It has been nearly two months since California started issuing marriage licenses to same-sex couples, and somehow civilization as we know it has not come crashing down. The legal and political fights over the issue are far from over, however.
Gay rights supporters tried and failed to keep Proposition 8 from appearing on the state's November ballot. Prop. 8 would change the state constitution, banning same-sex marriages and effectively overturning the California Supreme Court's May ruling.
...Gay marriage opponents are wrong to use the law to enforce their notion of morality on others. Doing so violates the libertarian principle that people should be allowed to live their lives as they please, so long as they do not infringe on the equal right of others to do the same.
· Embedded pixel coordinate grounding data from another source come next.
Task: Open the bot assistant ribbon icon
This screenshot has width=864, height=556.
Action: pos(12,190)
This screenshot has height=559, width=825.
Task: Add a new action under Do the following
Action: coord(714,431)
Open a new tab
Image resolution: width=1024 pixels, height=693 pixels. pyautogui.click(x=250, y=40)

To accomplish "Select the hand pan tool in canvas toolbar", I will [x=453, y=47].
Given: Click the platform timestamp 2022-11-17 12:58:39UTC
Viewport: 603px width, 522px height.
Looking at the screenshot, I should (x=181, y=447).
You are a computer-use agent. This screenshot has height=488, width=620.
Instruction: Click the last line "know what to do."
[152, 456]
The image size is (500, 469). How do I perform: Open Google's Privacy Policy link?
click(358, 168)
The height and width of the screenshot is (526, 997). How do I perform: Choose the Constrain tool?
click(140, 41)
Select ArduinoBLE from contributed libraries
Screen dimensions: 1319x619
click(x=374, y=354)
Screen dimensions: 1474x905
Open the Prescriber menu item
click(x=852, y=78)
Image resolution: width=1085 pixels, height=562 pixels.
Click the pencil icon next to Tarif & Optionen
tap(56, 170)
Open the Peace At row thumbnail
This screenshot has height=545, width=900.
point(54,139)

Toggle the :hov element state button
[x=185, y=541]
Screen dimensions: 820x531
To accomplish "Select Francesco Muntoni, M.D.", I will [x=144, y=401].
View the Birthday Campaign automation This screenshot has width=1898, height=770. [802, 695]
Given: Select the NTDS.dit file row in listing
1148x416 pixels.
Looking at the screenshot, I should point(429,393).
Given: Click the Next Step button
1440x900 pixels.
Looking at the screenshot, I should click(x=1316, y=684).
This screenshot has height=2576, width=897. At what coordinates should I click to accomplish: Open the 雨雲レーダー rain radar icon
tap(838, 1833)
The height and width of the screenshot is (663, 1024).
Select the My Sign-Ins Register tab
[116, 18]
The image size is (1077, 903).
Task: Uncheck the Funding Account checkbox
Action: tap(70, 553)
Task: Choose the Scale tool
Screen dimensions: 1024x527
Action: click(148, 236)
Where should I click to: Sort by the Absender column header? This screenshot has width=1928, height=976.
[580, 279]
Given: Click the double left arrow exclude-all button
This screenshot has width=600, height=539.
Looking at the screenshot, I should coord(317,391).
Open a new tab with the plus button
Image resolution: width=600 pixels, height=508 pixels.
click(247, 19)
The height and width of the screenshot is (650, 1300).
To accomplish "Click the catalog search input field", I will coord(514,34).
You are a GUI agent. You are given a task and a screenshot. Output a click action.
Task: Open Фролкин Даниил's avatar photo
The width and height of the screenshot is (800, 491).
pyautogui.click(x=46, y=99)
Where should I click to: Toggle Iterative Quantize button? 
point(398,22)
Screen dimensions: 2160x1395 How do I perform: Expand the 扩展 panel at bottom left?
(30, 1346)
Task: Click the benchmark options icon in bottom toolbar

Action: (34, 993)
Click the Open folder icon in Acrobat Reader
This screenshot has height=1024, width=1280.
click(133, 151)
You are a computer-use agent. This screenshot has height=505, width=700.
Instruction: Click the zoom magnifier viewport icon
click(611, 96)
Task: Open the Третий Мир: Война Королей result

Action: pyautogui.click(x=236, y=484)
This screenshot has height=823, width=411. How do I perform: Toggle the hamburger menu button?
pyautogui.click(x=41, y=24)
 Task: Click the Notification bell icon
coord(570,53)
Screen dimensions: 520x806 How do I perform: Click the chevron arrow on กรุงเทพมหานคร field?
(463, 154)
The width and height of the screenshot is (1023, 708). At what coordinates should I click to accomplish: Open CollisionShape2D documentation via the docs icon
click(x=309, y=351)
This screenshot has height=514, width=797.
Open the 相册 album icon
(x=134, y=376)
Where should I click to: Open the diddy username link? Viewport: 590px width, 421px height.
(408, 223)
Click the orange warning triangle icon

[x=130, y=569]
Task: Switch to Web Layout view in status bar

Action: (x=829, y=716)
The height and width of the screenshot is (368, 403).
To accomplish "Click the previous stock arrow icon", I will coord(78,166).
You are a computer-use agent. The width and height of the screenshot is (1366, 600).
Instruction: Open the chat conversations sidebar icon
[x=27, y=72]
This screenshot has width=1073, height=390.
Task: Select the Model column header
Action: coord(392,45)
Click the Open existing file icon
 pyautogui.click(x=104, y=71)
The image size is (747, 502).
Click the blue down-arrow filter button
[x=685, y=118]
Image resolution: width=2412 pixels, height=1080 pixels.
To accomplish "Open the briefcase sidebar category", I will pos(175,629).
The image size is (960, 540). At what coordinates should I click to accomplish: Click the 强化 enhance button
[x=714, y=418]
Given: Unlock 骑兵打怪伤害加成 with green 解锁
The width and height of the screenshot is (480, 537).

A homosexual couple's decision to enter into a religious or social agreement certainly does not preclude a heterosexual couple's right to do so.
...By politicizing a private matter-deciding to whom one may pledge one's love, support, and fidelity-opponents of same-sex marriage have created a world of winners and losers where once there were only voluntary promises. Gay marriage opponents are thus wrong to insist that they have the right to decide how marriage should be defined (i.e., whether it should be sanctioned only if it is between a man and a woman, or even whether marriage should be a religious institution or a secular social commitment) not only for themselves but for everyone else as well.
...Marriage, whether entered into by those who consider it a sacred religious covenant or those who see it as a secular social bond and contract, is a profoundly personal decision between those in love. The "sanctity" of marriage must be defined by the individual-or couple-not an interest group and certainly not the state. There simply is no role for the state in marriage.